- Task directions -
Whichever lines include the word "agent", copy them as they appear in the data.

- Supplied data -
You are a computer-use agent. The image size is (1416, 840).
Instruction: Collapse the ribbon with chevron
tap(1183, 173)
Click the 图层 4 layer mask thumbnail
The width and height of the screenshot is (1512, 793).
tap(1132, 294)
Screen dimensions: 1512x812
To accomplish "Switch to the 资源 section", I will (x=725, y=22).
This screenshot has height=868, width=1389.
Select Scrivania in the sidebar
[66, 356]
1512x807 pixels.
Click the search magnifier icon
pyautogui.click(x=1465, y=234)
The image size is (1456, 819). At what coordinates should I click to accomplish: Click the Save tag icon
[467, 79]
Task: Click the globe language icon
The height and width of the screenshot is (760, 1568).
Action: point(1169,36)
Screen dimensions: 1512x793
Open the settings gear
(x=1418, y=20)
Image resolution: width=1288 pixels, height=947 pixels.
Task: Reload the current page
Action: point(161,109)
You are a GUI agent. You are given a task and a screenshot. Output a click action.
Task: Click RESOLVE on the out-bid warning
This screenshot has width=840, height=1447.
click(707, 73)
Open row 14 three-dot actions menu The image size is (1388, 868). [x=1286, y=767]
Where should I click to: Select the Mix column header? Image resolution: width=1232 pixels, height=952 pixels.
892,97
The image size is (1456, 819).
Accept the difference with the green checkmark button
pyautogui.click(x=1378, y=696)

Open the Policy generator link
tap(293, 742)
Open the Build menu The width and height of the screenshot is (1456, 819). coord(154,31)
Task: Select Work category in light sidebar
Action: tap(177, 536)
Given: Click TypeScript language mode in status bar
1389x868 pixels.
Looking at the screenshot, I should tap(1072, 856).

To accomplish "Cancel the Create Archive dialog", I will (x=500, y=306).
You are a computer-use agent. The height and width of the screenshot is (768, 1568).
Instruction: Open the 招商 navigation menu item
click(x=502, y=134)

- Solved exercise -
You are a computer-use agent. The image size is (1416, 840).
You are a GUI agent. You are given a task and a screenshot. Output a click action.
You are a computer-use agent. The height and width of the screenshot is (768, 1568).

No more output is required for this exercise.